Chad Waterbury- My Daddy Told Me About Him…

My Daddy called me and told me about this diet that Chad Waterbury had posted.  I know that 50 percent of fitness is the way you eat.  I am noticing a trend here…at least 100 oz of water a day and protein and veggies.  Low carb/high protein is the way the go in my opinion.  Following the K.I.S.S. way of dieting always seems to give better results.  I am still having a little problem eating 4 to 5 times a day.  The medication that I am taking cuts my appetite and I honestly forget to est until I feel my stomach growling.  I’m working on the eating part.

Everyone is different you should find a way of eating that suits you.  I am just saying…I am noticing lots of high protein/low carb plan out there.

Here is the plan that Chad Waterbury put up.  There is a link to his blog as well…

 

HOW TO GET RIPPED WITH FOOD

Vegetables to choose from: artichoke, asparagus, beets, Bok choy, broccoli, brussel sprouts, cabbage, carrots, cauliflower, celery, green beans, kale, mushrooms, okra, onions, peppers, spinach, squash, tomato. These can be eaten raw, steamed, or in a big salad drizzled with a little olive oil and/or balsamic vinegar.
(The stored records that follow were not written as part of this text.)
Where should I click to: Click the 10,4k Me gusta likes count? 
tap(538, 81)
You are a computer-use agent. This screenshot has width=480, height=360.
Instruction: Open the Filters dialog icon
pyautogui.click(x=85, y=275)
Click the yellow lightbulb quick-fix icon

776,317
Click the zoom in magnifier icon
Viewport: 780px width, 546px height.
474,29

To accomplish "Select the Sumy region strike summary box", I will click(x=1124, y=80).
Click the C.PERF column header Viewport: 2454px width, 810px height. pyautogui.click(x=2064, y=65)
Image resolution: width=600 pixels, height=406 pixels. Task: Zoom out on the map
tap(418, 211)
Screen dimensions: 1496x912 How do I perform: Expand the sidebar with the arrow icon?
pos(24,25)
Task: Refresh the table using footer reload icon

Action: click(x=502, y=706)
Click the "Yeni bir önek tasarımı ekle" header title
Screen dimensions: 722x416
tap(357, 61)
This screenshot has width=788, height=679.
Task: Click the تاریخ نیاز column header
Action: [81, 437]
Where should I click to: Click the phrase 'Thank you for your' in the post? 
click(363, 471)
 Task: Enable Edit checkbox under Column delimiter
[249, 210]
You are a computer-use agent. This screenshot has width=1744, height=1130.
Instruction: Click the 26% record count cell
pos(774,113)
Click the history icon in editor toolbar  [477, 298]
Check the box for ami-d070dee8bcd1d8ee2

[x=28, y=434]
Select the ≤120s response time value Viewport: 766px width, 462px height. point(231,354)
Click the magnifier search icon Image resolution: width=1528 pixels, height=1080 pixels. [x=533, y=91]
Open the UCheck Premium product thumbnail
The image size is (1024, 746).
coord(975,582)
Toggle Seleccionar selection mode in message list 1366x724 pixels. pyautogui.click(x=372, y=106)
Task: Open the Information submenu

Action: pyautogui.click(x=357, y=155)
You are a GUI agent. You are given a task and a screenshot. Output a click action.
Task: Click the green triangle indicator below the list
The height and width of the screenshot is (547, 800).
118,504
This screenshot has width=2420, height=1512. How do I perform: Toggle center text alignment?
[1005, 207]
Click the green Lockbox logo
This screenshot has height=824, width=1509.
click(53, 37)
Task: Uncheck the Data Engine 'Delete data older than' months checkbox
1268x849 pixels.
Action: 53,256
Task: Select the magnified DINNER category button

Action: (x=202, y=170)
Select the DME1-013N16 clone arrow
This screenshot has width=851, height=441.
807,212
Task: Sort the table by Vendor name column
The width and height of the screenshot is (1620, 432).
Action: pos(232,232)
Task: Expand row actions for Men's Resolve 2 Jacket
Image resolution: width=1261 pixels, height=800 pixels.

DAY 1: At 8am, noon, 4pm, and 8pm eat as much of any vegetable as you want, in any combination. You don’t have to eat at those exact times, but spread out the four meals as evenly as possible. Drink 100 ounces of water.

DAYS 2-4: Eat vegetables at the same four times each day but add in 20 grams of protein from fish, chicken, lean beef, turkey, eggs or seafood at 8am and 4pm meals. This equates to 3-4 ounces of fish, chicken, lean beef, turkey, or seafood or 3-4 whole eggs at those two meals. Drink 100 ounces of water.

DAYS 5-7: At 8am, noon, 4pm, and 8pm eat vegetables in any combination and quantity and have 20 grams of protein (3-4 ounces) from fish, chicken, lean beef, turkey, seafood or 3-4 eggs at each meal. Drink 100 ounces of water.

What about supplements? For one week I recommend you avoid any of them, even after lifting weights. This should not be a week where you’re looking to achieve a new one-rep max in your lifts. Think of this as a detox program for your body and organs with the side-effect being rapid fat loss.

On the morning of day 1 take your weight and waist measurement (around your navel) and repeat those measurements on the morning of Day 8 – the day you return to your normal schedule.